→ **EXERCISE AIM**
The complete data, repeated exactly, should form your response.

Collected data

┌──

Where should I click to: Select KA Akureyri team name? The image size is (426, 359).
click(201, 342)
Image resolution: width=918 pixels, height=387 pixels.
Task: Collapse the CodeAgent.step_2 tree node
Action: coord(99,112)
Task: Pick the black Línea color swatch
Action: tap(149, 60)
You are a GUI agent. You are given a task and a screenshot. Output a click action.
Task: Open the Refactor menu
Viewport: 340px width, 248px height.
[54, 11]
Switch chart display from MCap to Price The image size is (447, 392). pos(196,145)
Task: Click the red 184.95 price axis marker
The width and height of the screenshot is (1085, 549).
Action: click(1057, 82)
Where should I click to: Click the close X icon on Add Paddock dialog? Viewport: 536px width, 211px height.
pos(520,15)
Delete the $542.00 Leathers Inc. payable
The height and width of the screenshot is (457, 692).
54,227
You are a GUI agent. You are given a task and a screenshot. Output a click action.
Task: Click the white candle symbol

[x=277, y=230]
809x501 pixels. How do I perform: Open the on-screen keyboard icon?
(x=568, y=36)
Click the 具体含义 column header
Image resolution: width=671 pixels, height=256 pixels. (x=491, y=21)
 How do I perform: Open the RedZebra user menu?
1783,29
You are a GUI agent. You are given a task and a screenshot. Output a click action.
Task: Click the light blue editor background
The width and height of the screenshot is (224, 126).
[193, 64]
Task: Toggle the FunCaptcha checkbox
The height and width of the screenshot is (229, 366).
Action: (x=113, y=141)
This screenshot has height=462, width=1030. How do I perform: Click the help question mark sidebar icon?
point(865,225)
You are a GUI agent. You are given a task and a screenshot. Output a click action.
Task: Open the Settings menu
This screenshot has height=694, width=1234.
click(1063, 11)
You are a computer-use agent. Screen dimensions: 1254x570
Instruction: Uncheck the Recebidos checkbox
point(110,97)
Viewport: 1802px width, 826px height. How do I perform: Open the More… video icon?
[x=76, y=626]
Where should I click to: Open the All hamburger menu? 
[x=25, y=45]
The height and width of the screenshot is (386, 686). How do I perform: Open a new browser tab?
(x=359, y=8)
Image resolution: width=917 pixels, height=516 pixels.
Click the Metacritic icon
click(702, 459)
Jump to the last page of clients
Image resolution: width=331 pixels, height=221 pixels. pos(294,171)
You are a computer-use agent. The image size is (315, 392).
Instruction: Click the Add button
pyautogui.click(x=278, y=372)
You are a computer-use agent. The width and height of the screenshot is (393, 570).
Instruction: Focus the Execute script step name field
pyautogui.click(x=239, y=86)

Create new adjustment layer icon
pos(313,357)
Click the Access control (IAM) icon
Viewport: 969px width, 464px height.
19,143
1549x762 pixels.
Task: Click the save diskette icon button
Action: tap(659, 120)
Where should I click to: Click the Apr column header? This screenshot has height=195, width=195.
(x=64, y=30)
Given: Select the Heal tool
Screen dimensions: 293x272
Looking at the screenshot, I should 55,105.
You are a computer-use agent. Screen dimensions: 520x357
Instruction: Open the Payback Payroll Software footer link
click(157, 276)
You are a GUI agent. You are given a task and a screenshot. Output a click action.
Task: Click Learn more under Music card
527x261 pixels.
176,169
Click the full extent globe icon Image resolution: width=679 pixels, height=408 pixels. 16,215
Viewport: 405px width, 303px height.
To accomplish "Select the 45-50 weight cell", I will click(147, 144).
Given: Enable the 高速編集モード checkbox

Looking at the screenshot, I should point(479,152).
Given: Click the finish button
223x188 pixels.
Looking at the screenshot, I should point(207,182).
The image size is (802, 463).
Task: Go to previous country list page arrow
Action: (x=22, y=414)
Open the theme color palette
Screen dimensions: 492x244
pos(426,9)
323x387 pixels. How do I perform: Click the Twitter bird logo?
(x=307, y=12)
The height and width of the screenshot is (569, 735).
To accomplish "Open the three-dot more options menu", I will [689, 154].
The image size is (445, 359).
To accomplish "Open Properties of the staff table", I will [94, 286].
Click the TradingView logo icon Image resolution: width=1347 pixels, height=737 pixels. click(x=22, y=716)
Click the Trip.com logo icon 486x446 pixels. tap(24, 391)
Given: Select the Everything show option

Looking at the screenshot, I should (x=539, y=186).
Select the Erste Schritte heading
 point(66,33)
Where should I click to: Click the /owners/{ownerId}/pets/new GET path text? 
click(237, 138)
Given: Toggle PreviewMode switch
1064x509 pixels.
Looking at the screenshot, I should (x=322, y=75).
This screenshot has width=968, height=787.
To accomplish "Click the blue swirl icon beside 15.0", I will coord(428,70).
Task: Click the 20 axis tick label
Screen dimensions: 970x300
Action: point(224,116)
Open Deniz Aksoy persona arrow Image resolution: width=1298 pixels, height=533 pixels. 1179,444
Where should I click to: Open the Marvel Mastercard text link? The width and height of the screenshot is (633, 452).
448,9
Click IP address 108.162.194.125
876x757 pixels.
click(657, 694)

└──

→ **TASK RESULT**
Where should I click to: Select KA Akureyri team name? The image size is (426, 359).
click(201, 342)
Image resolution: width=918 pixels, height=387 pixels.
Task: Collapse the CodeAgent.step_2 tree node
Action: coord(99,112)
Task: Pick the black Línea color swatch
Action: tap(149, 60)
You are a GUI agent. You are given a task and a screenshot. Output a click action.
Task: Open the Refactor menu
Viewport: 340px width, 248px height.
[54, 11]
Switch chart display from MCap to Price The image size is (447, 392). pos(196,145)
Task: Click the red 184.95 price axis marker
The width and height of the screenshot is (1085, 549).
Action: click(1057, 82)
Where should I click to: Click the close X icon on Add Paddock dialog? Viewport: 536px width, 211px height.
pos(520,15)
Delete the $542.00 Leathers Inc. payable
The height and width of the screenshot is (457, 692).
54,227
You are a GUI agent. You are given a task and a screenshot. Output a click action.
Task: Click the white candle symbol

[x=277, y=230]
809x501 pixels. How do I perform: Open the on-screen keyboard icon?
(x=568, y=36)
Click the 具体含义 column header
Image resolution: width=671 pixels, height=256 pixels. (x=491, y=21)
 How do I perform: Open the RedZebra user menu?
1783,29
You are a GUI agent. You are given a task and a screenshot. Output a click action.
Task: Click the light blue editor background
The width and height of the screenshot is (224, 126).
[193, 64]
Task: Toggle the FunCaptcha checkbox
The height and width of the screenshot is (229, 366).
Action: (x=113, y=141)
This screenshot has height=462, width=1030. How do I perform: Click the help question mark sidebar icon?
point(865,225)
You are a GUI agent. You are given a task and a screenshot. Output a click action.
Task: Open the Settings menu
This screenshot has height=694, width=1234.
click(1063, 11)
You are a computer-use agent. Screen dimensions: 1254x570
Instruction: Uncheck the Recebidos checkbox
point(110,97)
Viewport: 1802px width, 826px height. How do I perform: Open the More… video icon?
[x=76, y=626]
Where should I click to: Open the All hamburger menu? 
[x=25, y=45]
The height and width of the screenshot is (386, 686). How do I perform: Open a new browser tab?
(x=359, y=8)
Image resolution: width=917 pixels, height=516 pixels.
Click the Metacritic icon
click(702, 459)
Jump to the last page of clients
Image resolution: width=331 pixels, height=221 pixels. pos(294,171)
You are a computer-use agent. The image size is (315, 392).
Instruction: Click the Add button
pyautogui.click(x=278, y=372)
You are a computer-use agent. The width and height of the screenshot is (393, 570).
Instruction: Focus the Execute script step name field
pyautogui.click(x=239, y=86)

Create new adjustment layer icon
pos(313,357)
Click the Access control (IAM) icon
Viewport: 969px width, 464px height.
19,143
1549x762 pixels.
Task: Click the save diskette icon button
Action: tap(659, 120)
Where should I click to: Click the Apr column header? This screenshot has height=195, width=195.
(x=64, y=30)
Given: Select the Heal tool
Screen dimensions: 293x272
Looking at the screenshot, I should 55,105.
You are a computer-use agent. Screen dimensions: 520x357
Instruction: Open the Payback Payroll Software footer link
click(157, 276)
You are a GUI agent. You are given a task and a screenshot. Output a click action.
Task: Click Learn more under Music card
527x261 pixels.
176,169
Click the full extent globe icon Image resolution: width=679 pixels, height=408 pixels. 16,215
Viewport: 405px width, 303px height.
To accomplish "Select the 45-50 weight cell", I will click(147, 144).
Given: Enable the 高速編集モード checkbox

Looking at the screenshot, I should point(479,152).
Given: Click the finish button
223x188 pixels.
Looking at the screenshot, I should point(207,182).
The image size is (802, 463).
Task: Go to previous country list page arrow
Action: (x=22, y=414)
Open the theme color palette
Screen dimensions: 492x244
pos(426,9)
323x387 pixels. How do I perform: Click the Twitter bird logo?
(x=307, y=12)
The height and width of the screenshot is (569, 735).
To accomplish "Open the three-dot more options menu", I will [689, 154].
The image size is (445, 359).
To accomplish "Open Properties of the staff table", I will [94, 286].
Click the TradingView logo icon Image resolution: width=1347 pixels, height=737 pixels. click(x=22, y=716)
Click the Trip.com logo icon 486x446 pixels. tap(24, 391)
Given: Select the Everything show option

Looking at the screenshot, I should (x=539, y=186).
Select the Erste Schritte heading
 point(66,33)
Where should I click to: Click the /owners/{ownerId}/pets/new GET path text? 
click(237, 138)
Given: Toggle PreviewMode switch
1064x509 pixels.
Looking at the screenshot, I should (x=322, y=75).
This screenshot has width=968, height=787.
To accomplish "Click the blue swirl icon beside 15.0", I will coord(428,70).
Task: Click the 20 axis tick label
Screen dimensions: 970x300
Action: point(224,116)
Open Deniz Aksoy persona arrow Image resolution: width=1298 pixels, height=533 pixels. 1179,444
Where should I click to: Open the Marvel Mastercard text link? The width and height of the screenshot is (633, 452).
448,9
Click IP address 108.162.194.125
876x757 pixels.
click(657, 694)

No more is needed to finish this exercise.